US release: 10/23/53.
VHS release: 4/17/90. DVD
release: 2/12/08.
Cast: Joan Crawford (as "Jenny Stewart"), Michael Wilding, Gig Young, Marjorie Rambeau, Henry Morgan, Dorothy Patrick, James Todd, Eugene Loring, Paul Guilfoyle, Benny Rubin, Peter Chong, Maidie Norman, Nancy Gates, Chris Warfield, Rudy Render.
Credits: From the story "Why Should I Cry?" by I.A.R. Wylie. Screenplay: John Michael Hayes, Jan Lustig. Producers: Henry Berman, Sidney Franklin, Jr. Director: Charles Walters. Art Director: Cedric Gibbons. Music: Adolph Deutsch. Costumes: Helen Rose. Editor: Albert Akst.
Awards: 1954 Best Supporting Actress nomination for Marjorie Rambeau.
Notes:
• Joan's return to MGM after 10 years.
• In production for 18 days in June 1953.

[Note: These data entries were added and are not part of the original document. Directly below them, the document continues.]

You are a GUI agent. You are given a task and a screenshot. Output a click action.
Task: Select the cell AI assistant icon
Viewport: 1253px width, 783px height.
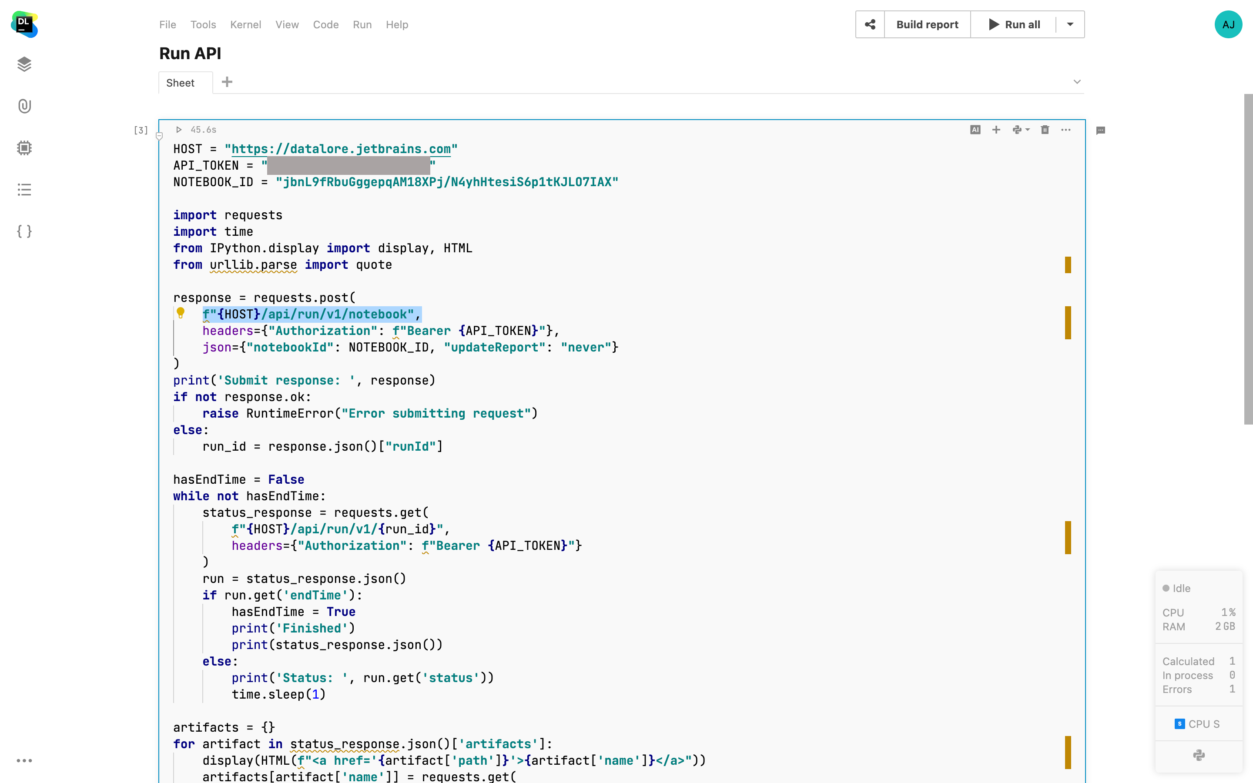[975, 130]
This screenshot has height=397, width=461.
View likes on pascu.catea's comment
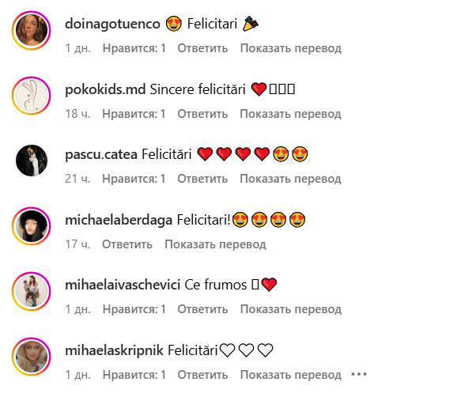click(134, 179)
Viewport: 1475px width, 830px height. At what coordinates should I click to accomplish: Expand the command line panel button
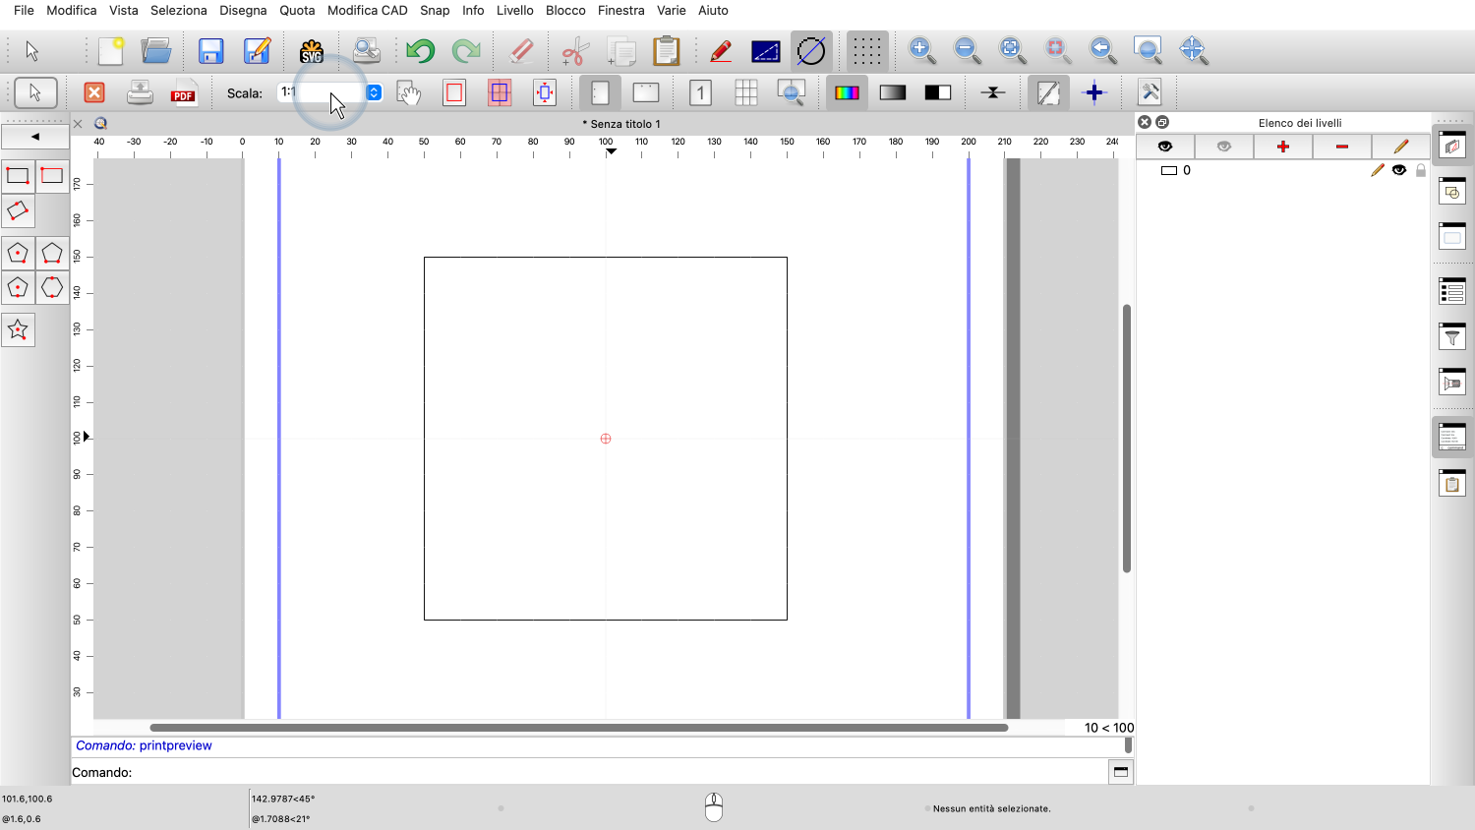(1120, 772)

• Joan was paid $125, 000 for the film, in 83 installments for tax purposes.
In "Torch Song," which arrived yesterday at Loew's State, Joan Crawford's obvious charms are enhanced by Technicolor, and she wears a profusion of gowns and accessories likely to dazzle designers and debutantes while singing and dancing the numbers of a bulging musical comedy book. Miss Crawford, it is only fair to state, never looked lovelier, and it might be indicated also that "Torch Song" is not precisely a bright new kind of story. Miss Crawford's desperate need for love is the essence of the drama here, a film problem, it would appear, that she has encountered before. The lady is, in this case, a Broadway star who arrived at her zenith the hard way and is ruthless in maintaining that position during rehearsals of a new show to the extent of giving her associates, backstage and elsewhere, assorted megrims. At this point, however, Michael Wilding, a blind pianist, arrives on the scene as her arranger-accompanist to replace a predecessor who has been forced to flee her tantrums. The versatile Mr. Wilding, a drama critics before the war in which he lost his sight, also is secretly in love with Miss Crawford and, as a philosopher and psychologist of sorts, is a great hand at needling his lady fair. She finally responds by recognizing that she not only loves but needs him. It should be pointed out that the aforementioned essentials do not include some sparkling, contemporary lines contributed by John Michael Hayes and Jan Lustig, the scenarists, as well as good renditions of the Jack Lawrence-Walter Gross tune, "Tenderly"; the Kermit Goell-Fred Spielman number titled "You Won't Forget Me" and a production song and dance scene featuring "Two Faced Woman" by Arthur Schwartz and Howard Dietz. Michael Wilding is restrained but fairly effective as the pianist; Gig Young, Marjorie Rambeau, Henry Morgan and Dorothy Patrick are competent as Miss Crawford's boy friend, mother, stage manager and rival, respectively. But it is Miss Crawford's show and she plays it to the hilt justifiably, displaying her legs in a turn or two and a respectable amount of emotion to project both her tough but beautiful exterior and the essentially soft lovesick woman underneath it. However, despite its glitter and polish, her "Torch Song" is strangely familiar.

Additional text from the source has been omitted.